[Collected data entries]
☆ ☆ ☆

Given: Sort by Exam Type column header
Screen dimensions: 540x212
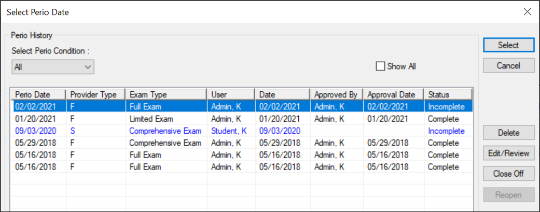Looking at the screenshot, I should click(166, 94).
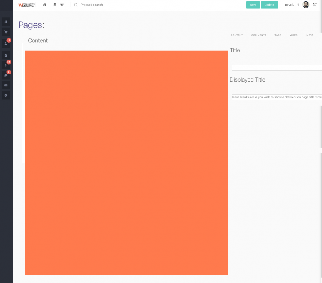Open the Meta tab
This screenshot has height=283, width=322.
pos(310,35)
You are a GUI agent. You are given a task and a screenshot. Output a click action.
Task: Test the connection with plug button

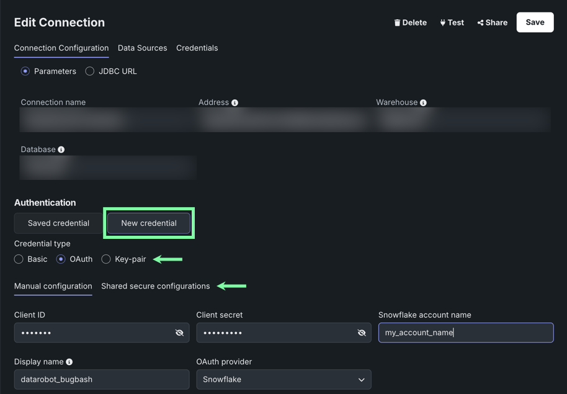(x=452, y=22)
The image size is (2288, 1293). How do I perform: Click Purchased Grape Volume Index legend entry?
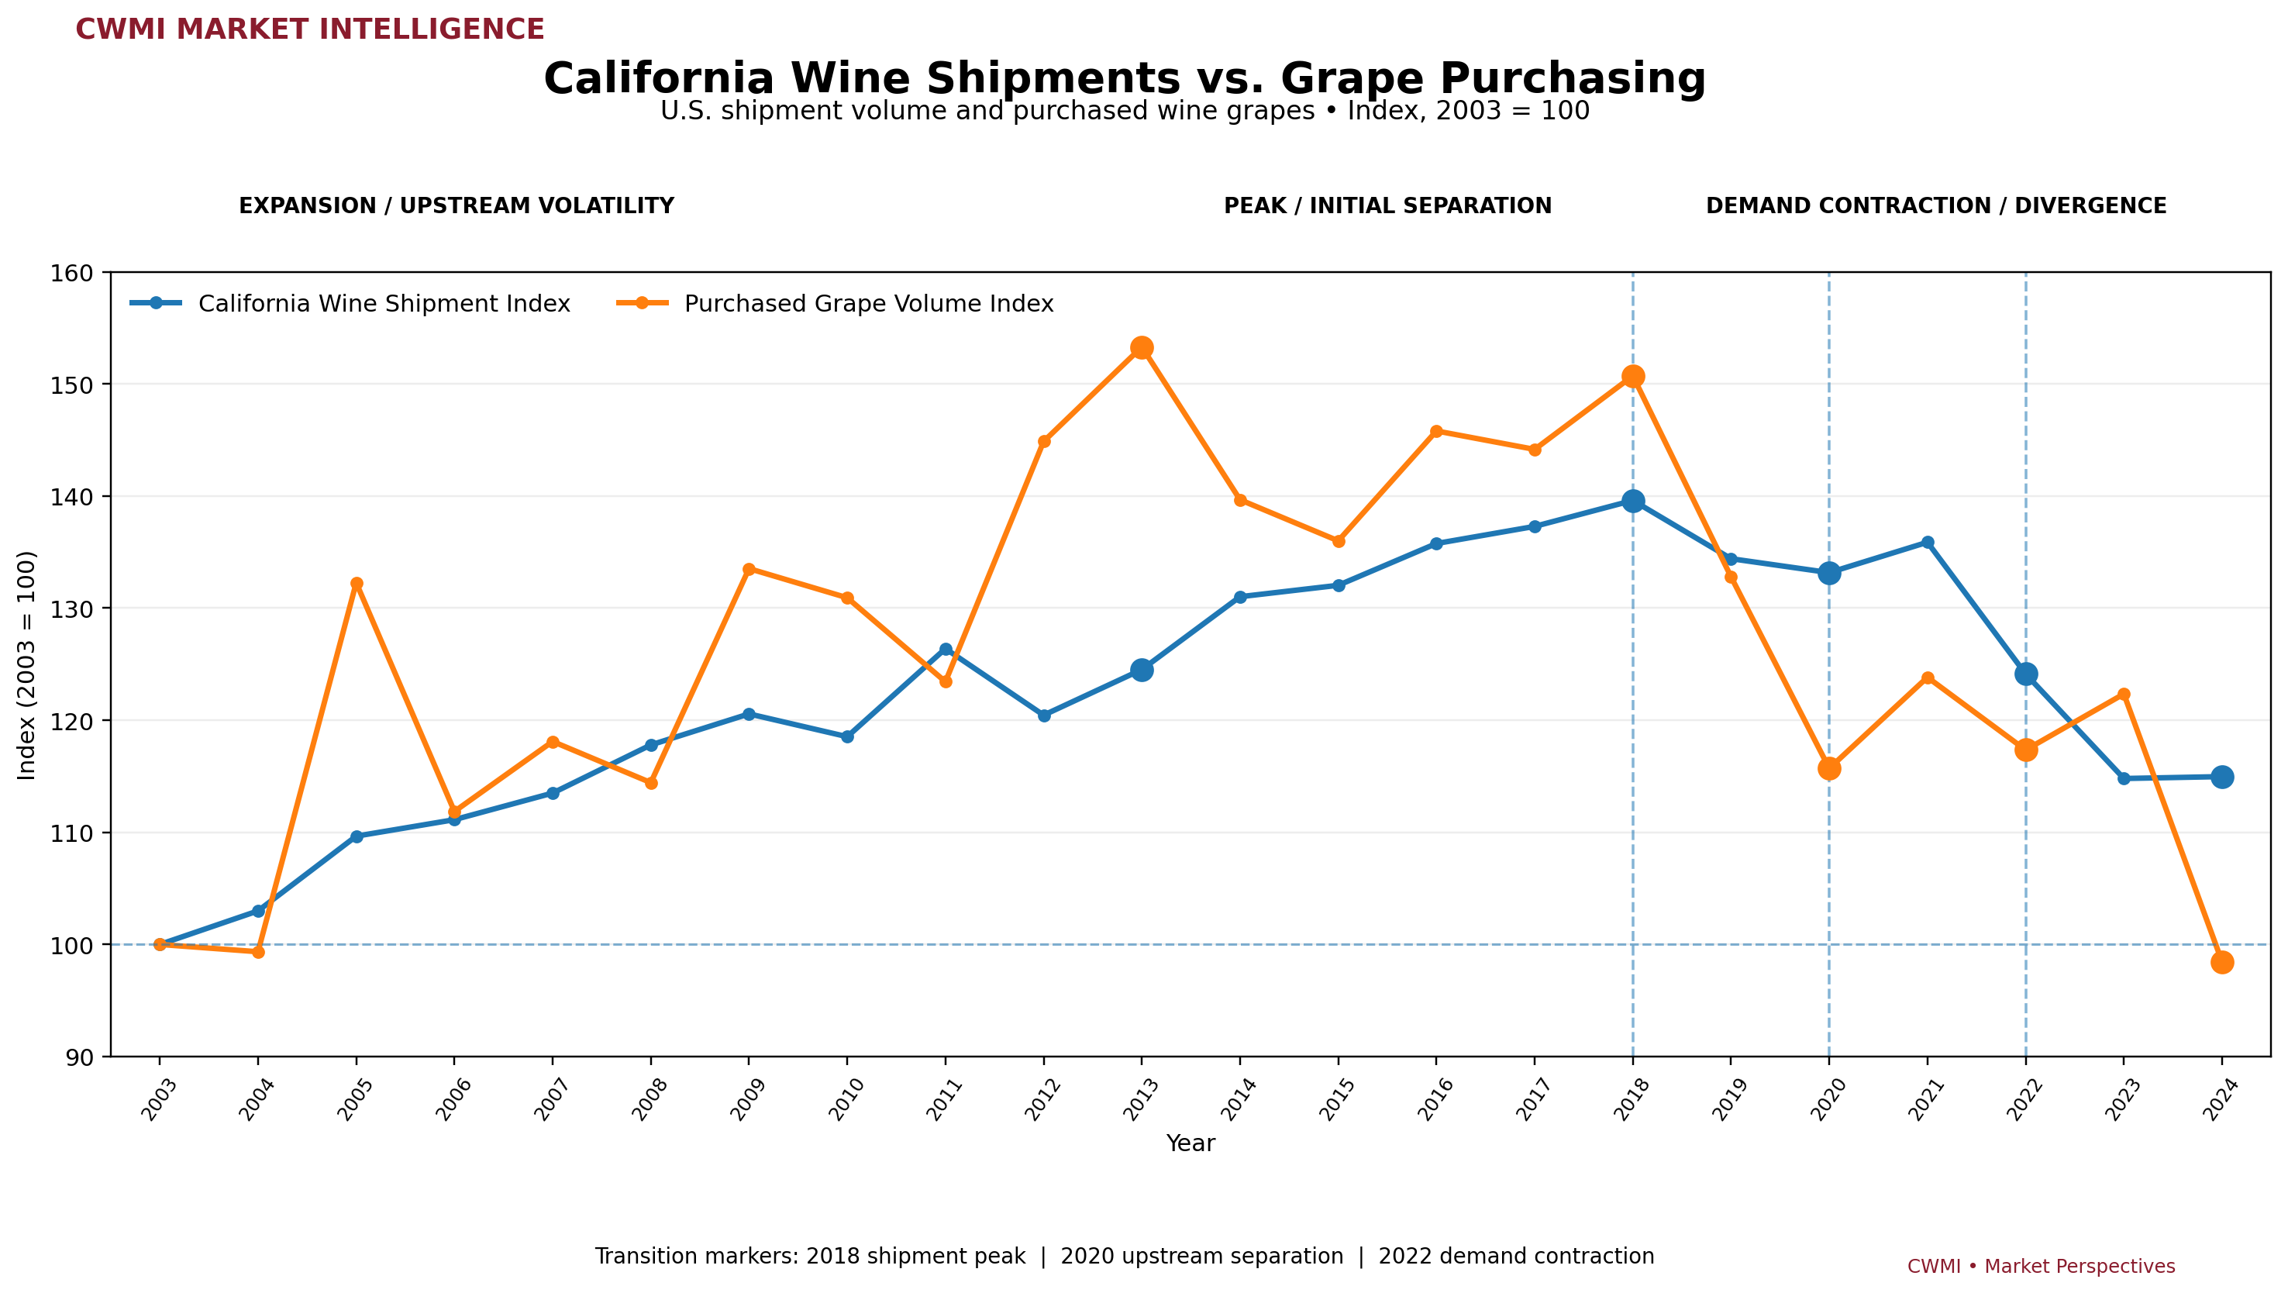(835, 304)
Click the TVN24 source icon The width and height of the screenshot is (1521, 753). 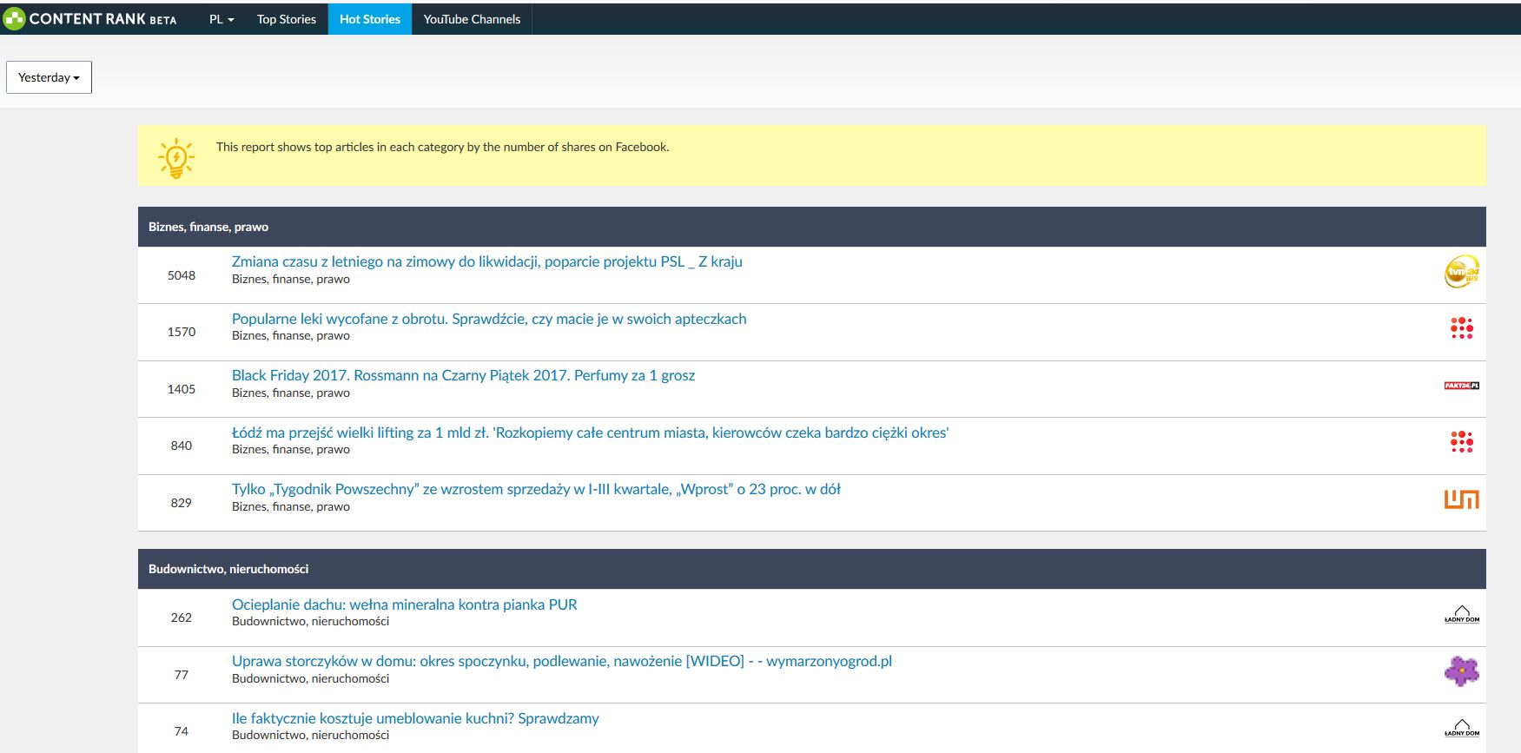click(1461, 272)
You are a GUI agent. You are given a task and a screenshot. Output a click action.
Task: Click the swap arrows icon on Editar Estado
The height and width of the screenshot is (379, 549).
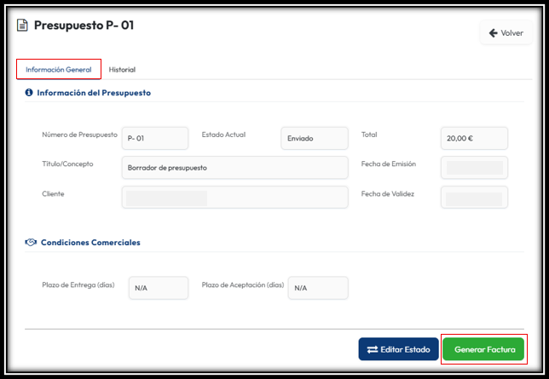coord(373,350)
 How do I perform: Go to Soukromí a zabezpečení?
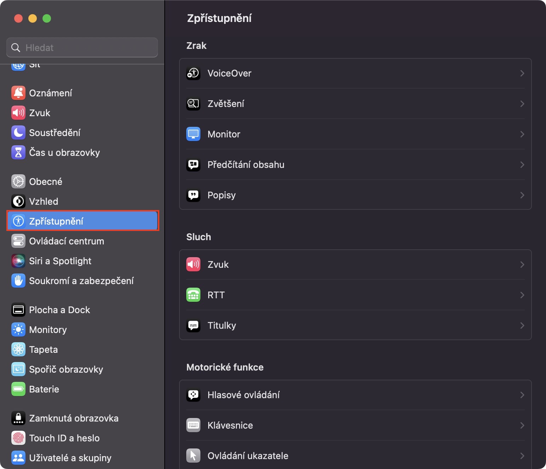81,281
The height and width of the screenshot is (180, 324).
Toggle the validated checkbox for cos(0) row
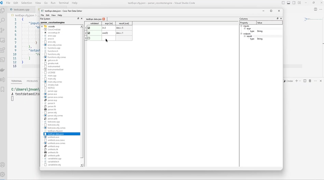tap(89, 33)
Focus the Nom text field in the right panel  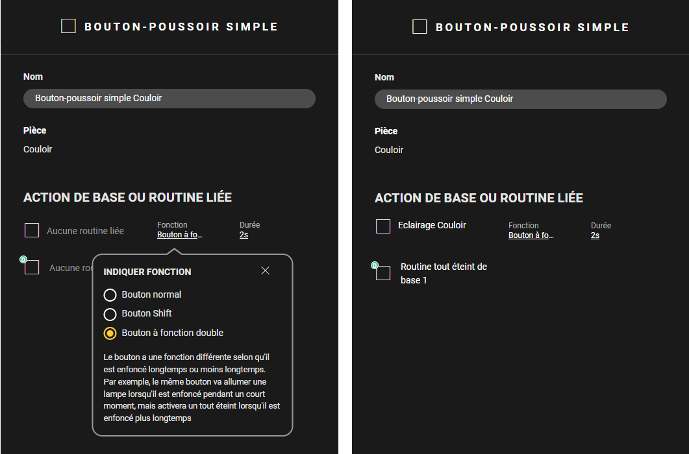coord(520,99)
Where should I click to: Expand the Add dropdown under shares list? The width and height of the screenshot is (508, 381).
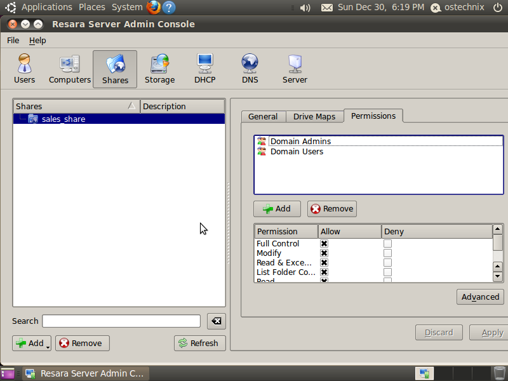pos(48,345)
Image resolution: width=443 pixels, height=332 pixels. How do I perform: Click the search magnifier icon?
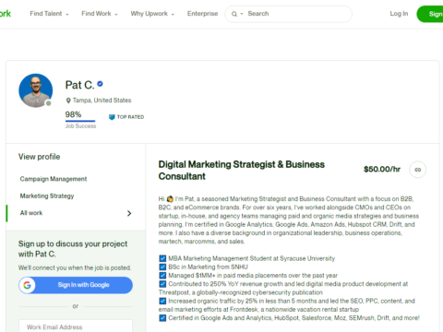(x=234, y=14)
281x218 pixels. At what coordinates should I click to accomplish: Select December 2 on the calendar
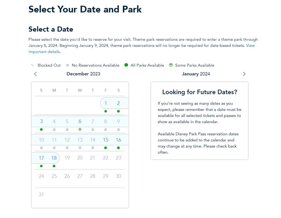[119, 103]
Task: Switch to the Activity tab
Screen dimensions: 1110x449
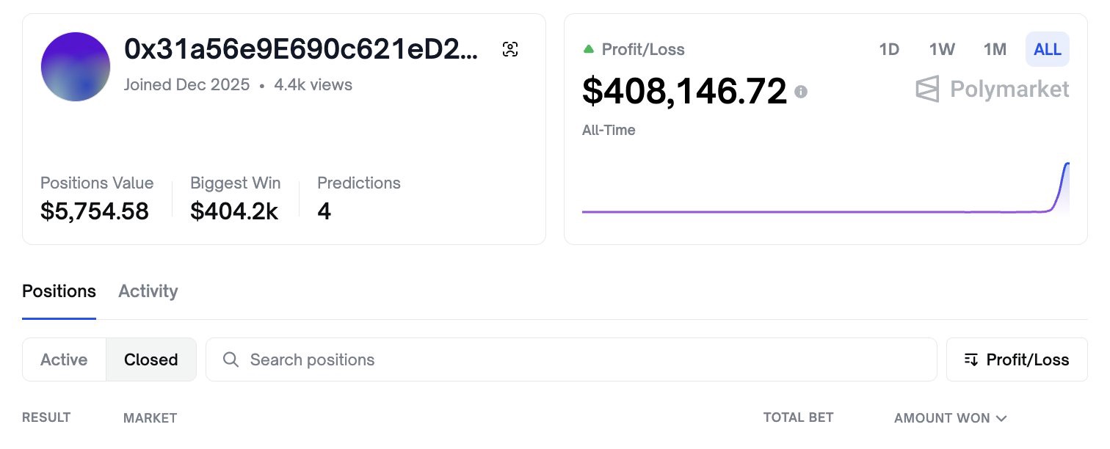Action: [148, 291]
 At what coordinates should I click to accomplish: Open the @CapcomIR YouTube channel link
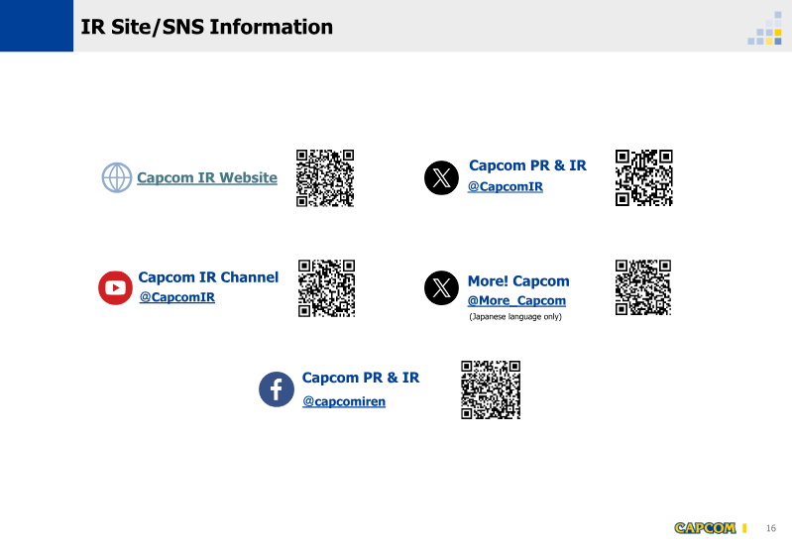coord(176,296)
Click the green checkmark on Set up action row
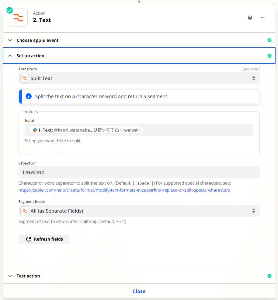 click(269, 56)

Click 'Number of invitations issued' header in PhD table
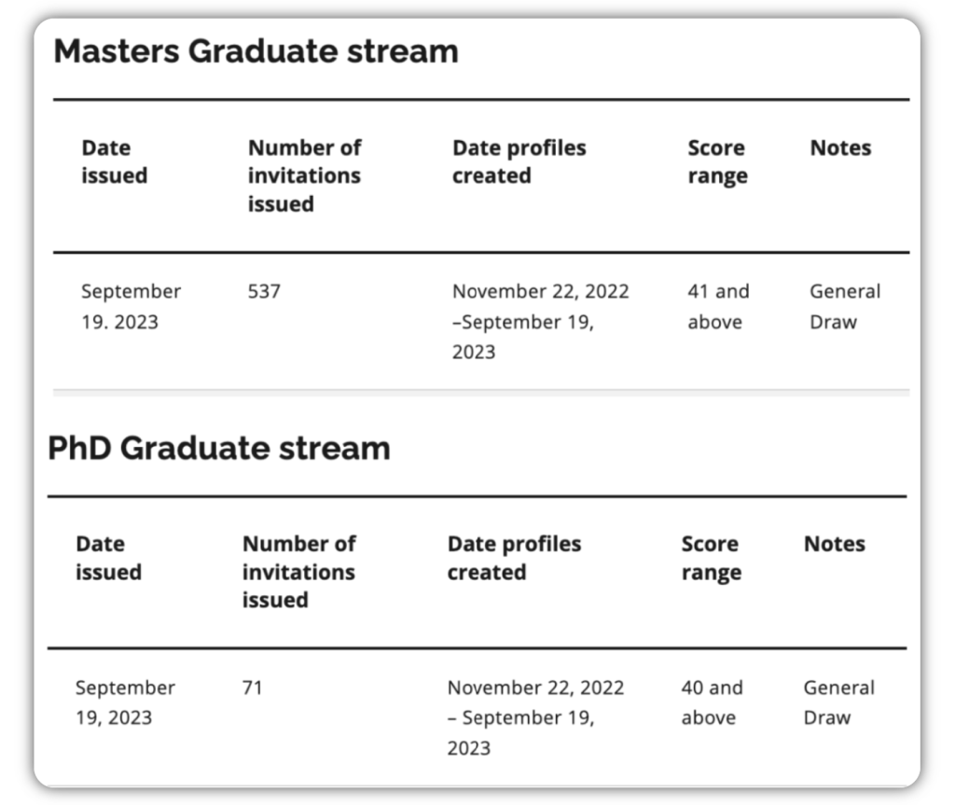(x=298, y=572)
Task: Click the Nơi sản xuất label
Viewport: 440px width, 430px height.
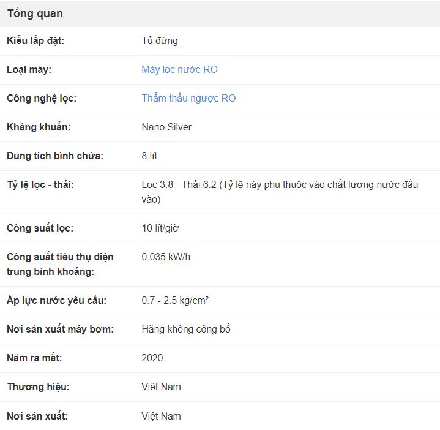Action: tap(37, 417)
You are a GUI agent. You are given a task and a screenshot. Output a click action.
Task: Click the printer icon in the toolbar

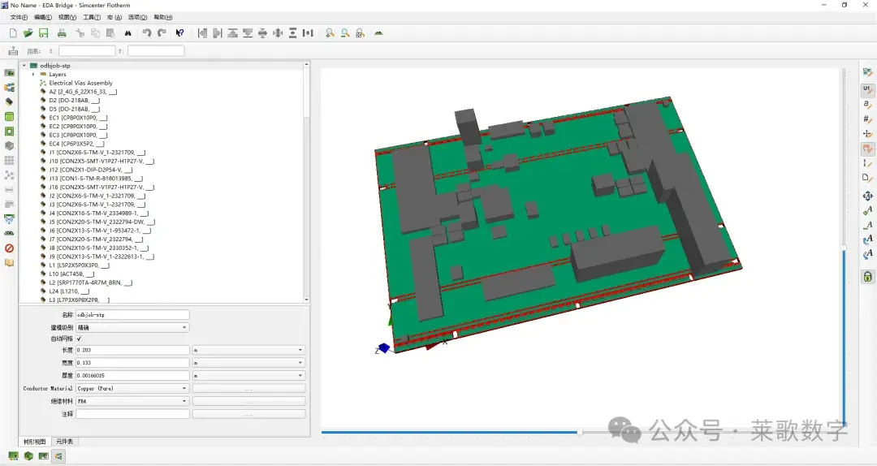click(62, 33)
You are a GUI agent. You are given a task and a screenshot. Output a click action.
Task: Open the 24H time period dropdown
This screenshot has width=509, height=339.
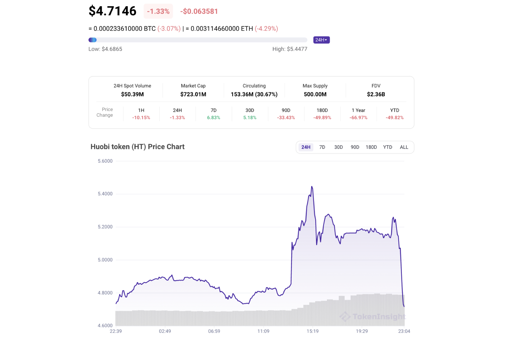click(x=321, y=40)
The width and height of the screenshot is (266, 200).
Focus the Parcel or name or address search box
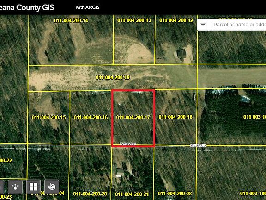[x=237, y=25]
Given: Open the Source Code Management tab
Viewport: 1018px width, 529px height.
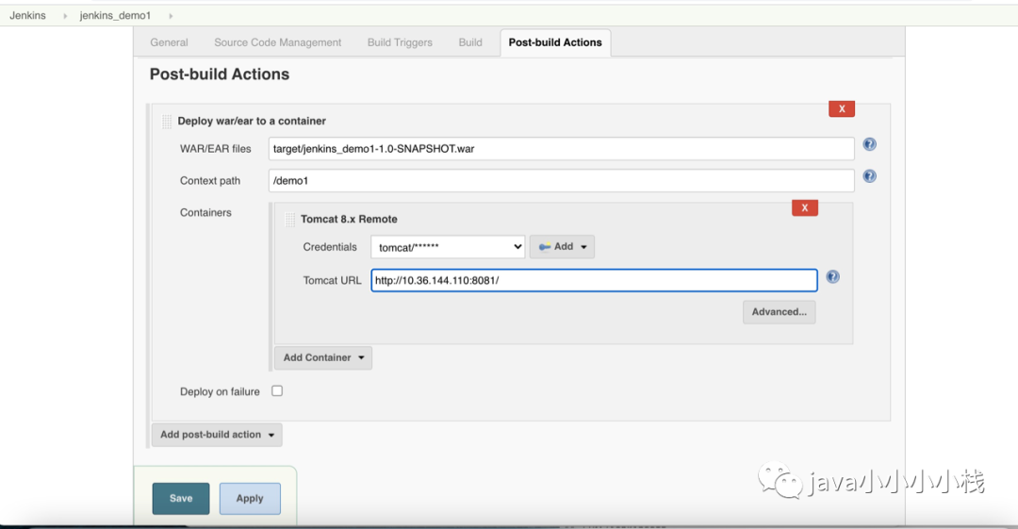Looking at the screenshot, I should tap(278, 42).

☆ ☆ ☆

[Instructions to follow]
Above are some records; extract exactly the lines from the one containing "This screenshot has width=509, height=339." through the one containing "Given: Open the Source Code Management tab" and drop the pictures.

[Answer space]
This screenshot has width=509, height=339.
click(x=321, y=40)
The width and height of the screenshot is (266, 200).
Focus the Parcel or name or address search box
[x=237, y=25]
Given: Open the Source Code Management tab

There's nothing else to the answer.